Hacia 1928, las estadísticas señalaban que Argentina era superior a Francia en número de automóviles y a Japón en líneas de teléfonos. A fines de 1924, el poeta nacional Leopoldo Lugones proclamó que los militares eran los "últimos aristócratas" del espíritu y les exigió que, espada en mano, ejercieran su "derecho de mejores", con la ley o sin ella y emprendieran cruzadas para imponer un "orden nuevo". Las sucesivas cruzadas de los "aristócratas del espíritu" -que culminaron en la guerra de las Malvinas, en los campos de concentración de la dictadura y en los cementerios de desaparecidos-, precipitaron el país en un desastre para el que todavía busca salida.

Pertenecer a lugares a los que sólo Argentina cree pertenecer; imaginarse árbitro, mediador, factor de decisión en pleitos a los que no ha sido invitada: tales son las antiguas maldiciones de la nación, los signos alarmantes de un destino descolocado. Los países del primer mundo se distinguen, a grandes rasgos, por tener seguros de desempleo, escasa o nula mendicidad, bajísimo índice de mortalidad infantil, educación laica, gratuita y obligatoria. Y trenes. Sobre todo trenes. Los trenes (más que cualquier otro medio de transporte) son el termómetro de cuándo un país anda bien y cuándo no. Vaya a saber por qué, pero la modernidad se mide a través de vagones puntuales, frecuentes y limpios, como lo descubrieron los alemanes del este cuando cayó el Muro y pudieron viajar, deslumbrados, en la segunda clase del expreso Francfort-Hamburgo.

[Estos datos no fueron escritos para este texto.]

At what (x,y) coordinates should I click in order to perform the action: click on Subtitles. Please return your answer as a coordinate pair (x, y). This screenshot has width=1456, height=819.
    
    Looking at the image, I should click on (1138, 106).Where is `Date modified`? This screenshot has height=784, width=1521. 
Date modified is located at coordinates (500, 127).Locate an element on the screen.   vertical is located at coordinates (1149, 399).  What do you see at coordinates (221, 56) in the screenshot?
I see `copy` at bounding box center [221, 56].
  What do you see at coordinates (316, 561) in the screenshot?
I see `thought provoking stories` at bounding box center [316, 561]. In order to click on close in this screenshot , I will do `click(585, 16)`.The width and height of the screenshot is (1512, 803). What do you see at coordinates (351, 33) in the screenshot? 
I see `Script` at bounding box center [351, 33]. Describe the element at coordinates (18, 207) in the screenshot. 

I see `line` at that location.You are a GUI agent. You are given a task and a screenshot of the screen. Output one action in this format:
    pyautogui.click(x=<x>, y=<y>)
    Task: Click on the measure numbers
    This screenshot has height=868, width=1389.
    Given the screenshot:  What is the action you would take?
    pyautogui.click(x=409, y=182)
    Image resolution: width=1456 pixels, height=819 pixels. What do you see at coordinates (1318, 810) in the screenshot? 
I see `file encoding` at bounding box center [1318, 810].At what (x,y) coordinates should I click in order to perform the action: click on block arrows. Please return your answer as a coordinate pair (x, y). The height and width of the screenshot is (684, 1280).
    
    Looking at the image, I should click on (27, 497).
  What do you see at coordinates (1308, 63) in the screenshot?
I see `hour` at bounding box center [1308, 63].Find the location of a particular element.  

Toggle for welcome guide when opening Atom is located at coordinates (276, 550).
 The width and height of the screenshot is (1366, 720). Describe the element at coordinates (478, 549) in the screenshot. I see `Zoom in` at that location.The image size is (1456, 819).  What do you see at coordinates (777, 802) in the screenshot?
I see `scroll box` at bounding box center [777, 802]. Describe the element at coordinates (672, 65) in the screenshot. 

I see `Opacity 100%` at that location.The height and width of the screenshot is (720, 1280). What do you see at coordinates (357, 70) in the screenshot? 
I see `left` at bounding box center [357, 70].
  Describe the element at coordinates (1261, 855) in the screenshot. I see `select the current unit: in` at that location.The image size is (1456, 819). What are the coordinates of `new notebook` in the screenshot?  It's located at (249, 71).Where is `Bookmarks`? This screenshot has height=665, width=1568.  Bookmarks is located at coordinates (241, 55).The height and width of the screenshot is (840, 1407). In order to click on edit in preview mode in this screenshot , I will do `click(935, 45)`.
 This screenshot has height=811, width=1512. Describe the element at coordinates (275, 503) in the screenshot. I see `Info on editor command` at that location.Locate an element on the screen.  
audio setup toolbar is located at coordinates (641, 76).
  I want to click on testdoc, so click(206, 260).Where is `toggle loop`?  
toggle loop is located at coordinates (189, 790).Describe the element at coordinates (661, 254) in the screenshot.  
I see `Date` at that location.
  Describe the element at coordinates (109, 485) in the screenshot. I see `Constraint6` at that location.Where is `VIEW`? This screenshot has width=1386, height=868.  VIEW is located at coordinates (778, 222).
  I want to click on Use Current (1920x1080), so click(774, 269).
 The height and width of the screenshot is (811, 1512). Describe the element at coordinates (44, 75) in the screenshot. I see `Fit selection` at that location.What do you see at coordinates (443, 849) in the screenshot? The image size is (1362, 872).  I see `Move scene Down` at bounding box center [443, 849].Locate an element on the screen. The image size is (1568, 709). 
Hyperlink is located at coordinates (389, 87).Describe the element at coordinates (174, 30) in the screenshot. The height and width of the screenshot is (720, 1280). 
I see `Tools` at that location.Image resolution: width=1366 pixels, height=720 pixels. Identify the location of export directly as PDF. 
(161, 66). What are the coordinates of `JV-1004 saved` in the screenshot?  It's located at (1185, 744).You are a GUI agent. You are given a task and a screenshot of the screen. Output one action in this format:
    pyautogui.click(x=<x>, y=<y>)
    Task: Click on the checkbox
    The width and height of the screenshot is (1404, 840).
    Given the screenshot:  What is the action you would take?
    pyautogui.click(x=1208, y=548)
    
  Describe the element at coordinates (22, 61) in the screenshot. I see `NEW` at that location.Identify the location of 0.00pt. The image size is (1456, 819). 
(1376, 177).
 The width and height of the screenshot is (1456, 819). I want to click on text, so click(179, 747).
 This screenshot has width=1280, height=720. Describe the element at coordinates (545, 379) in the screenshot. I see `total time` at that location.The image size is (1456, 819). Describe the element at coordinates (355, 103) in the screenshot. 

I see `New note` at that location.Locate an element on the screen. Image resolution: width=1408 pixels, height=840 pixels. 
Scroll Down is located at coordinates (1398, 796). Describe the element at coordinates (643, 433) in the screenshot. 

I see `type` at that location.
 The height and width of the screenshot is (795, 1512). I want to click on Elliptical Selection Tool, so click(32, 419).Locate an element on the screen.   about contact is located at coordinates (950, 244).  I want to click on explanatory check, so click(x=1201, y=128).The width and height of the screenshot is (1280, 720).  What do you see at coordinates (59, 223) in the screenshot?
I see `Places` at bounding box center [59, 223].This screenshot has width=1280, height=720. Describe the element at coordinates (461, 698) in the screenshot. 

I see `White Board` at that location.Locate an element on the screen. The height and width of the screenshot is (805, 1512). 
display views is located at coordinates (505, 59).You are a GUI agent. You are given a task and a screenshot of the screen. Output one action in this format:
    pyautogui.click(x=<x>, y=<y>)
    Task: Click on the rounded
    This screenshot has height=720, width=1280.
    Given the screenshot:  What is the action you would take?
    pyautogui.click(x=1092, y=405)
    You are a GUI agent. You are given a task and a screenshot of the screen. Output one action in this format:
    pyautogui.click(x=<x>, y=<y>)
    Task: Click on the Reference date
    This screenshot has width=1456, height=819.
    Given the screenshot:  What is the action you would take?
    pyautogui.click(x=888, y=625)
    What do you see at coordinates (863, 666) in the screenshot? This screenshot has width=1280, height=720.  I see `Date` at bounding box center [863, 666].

Mucha de la infelicidad argentina nace de una lección que la realidad siempre contradice. A los niños se les enseña en las escuelas que son hijos de un país grande acechado por desgracias de las que no es responsable. Nunca le será fácil alcanzar la dicha a un país que cree tener menos de lo que merece y que desde hace décadas imagina que es más de lo que es. "¿Cómo se vive allá, en América Latina?", me preguntaba un amigo cuando volví del exilio. Argentina no estaba, entonces, en América Latina sino en ninguna parte: ni en el continente al que pertenecía por afinidad geográfica ni en la Europa a la que creía pertenecer por razones de destino. Estaba, como quien dice, en el aire. Lo peor es que cuando tenga que bajar, no sabrá dónde.